As Xuanzong fled, he seems to have gone through a sort of personal crisis, as he abdicated the throne and made his son the new Emperor Suzong.  Around the same time, the Yang family, from whom Yang Guifei hailed, joined the rebellion, which cast considerable doubt upon the motivations and loyalties of Yang Guifei herself, and while the imperial court evacuated Chang’an, the concubine was murdered by angry courtiers who blamed her for the rebellion.  The rebellion almost seemed complete at this point, but Tang Suzong responded by hiring thousands of Arab mercenaries and the Khagan of the Uighurs to hold off the Yan advance.  Compounded with the increasingly erratic behavior of An Lushan himself, the rebellion suddenly found itself facing serious problems.  The rise of famine in the North crippled their supply lines, and, fair or not, An Lushan was blamed.  The self-proclaimed emperor had been suffering from a number of ailments, including glaucoma, which left him effectively blind.  Ulcers caused him constant pain, and the emperor became prone to caning or even impulsively executing his servants.  Out of friends and out of resources, An Lushan was murdered by his son An Qingxu.  Qingxu was no more successful than his father, and in 757, the Yan were fought to a stalemate at the Battle of Siuyang – the first time the Tang had been able to meet the Yan in open combat since the fall of Chang’an over a year before.

For the next couple of years, the only general who could make any headway for either side was the Yan’s Shi Shiming, but he and Qingxu seem to have had a difficult relationship in that when Qingxu tried to replace Shi Shiming after his advance slowed down at Fanyang, Shi turned around and killed the emperor.  There seems to have been a lot of uncertainty as to whose side Shi Shiming was on in the aftermath of Qingxu’s murder, but fairly soon, it became clear that Shi Shiming was on his own side.  He and his 100,000 soldiers rolled across the countryside virtually unopposed, but in 761, Shi Shiming was captured, ambushed, and then strangled when his captors feared they would be pursued, thus ending the An Lushan Rebellion.  Pockets of resistance would continue until the autumn of 763, but Suzong was eventually able to re-establish Tang control over most of the country.

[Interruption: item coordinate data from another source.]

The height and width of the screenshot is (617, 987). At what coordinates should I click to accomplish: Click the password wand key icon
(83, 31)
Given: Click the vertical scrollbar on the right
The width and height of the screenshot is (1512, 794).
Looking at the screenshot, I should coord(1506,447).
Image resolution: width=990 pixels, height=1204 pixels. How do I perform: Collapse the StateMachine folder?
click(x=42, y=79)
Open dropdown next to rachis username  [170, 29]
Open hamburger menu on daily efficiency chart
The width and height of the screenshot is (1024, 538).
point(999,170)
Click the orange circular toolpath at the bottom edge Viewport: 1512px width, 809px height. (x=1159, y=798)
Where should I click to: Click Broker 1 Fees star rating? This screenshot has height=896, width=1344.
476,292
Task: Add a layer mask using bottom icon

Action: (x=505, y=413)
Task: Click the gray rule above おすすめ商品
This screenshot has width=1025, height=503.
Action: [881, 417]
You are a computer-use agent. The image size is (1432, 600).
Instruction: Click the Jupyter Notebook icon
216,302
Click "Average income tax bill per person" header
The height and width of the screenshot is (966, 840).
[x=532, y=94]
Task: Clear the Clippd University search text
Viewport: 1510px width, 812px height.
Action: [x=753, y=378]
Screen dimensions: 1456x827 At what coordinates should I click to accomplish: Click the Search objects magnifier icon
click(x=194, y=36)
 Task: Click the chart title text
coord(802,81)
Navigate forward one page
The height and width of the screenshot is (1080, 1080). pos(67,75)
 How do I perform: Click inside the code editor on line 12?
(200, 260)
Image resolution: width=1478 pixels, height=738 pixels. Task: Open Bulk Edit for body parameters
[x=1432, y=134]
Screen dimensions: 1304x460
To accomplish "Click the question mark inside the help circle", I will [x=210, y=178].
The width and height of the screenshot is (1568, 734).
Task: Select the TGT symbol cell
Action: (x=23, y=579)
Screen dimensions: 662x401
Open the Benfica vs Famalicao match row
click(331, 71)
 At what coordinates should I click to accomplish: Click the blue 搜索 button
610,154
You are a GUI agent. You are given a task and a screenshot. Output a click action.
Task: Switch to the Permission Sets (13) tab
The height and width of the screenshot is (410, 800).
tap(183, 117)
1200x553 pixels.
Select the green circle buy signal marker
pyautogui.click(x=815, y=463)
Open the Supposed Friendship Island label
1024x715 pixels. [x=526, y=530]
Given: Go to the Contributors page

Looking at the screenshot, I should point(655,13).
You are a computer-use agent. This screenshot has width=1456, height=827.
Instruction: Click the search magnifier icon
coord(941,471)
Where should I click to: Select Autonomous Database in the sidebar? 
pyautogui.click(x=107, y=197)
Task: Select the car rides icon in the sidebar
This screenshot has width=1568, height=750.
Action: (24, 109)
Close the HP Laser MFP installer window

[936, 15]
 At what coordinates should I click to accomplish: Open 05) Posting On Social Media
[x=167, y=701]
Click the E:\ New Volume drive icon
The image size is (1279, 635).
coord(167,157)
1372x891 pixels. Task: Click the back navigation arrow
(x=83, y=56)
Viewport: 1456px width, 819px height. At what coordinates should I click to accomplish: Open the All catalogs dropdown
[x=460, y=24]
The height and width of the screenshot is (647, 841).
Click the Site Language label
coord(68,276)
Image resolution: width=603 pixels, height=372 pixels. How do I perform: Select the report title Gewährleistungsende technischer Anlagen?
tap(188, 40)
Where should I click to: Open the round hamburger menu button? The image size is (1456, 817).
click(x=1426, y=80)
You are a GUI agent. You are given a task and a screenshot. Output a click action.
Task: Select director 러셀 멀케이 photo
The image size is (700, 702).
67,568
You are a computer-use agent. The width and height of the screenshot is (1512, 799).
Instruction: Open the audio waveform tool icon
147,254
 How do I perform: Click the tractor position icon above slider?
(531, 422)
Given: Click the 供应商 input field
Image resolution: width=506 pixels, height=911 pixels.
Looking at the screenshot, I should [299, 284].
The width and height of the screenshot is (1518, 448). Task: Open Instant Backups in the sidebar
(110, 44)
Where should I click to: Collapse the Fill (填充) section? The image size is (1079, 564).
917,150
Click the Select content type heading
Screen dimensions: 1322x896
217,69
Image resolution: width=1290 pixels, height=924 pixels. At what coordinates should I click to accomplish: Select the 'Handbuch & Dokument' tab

Now, this is the story of the “Brilliant Emperor,” who was so brilliant, that he promoted an apparently incompetent military commander, who was fooling around with his favorite wife, whom he had stolen from his son.  The Tang dynasty would never truly recover from the An Lushan Rebellion, despite Suzong’s apparent competence, but perhaps the most lasting effect of the rebellion was that those Arab mercenaries I mentioned didn’t go home.  Instead they stayed in China, evidently settling among the Hui people in the Northwest, who are, to this day, predominantly Muslim.  Ever since, Islam has been a somewhat small, but still vocal, minority in China, and tension between the East and the Muslim minorities in the West has been a continued narrative over the centuries.  Like I said, the exact death toll of the war is impossible to determine, but the censuses at least tell us that at the end of the war, the Tang dynasty had less than a third of what they used to have to tax and recruit into the army, which alone would be enough to cripple any empire.

So, the lesson for today, don’t take your sons’ concubines.  That’s weird.  Don’t do it.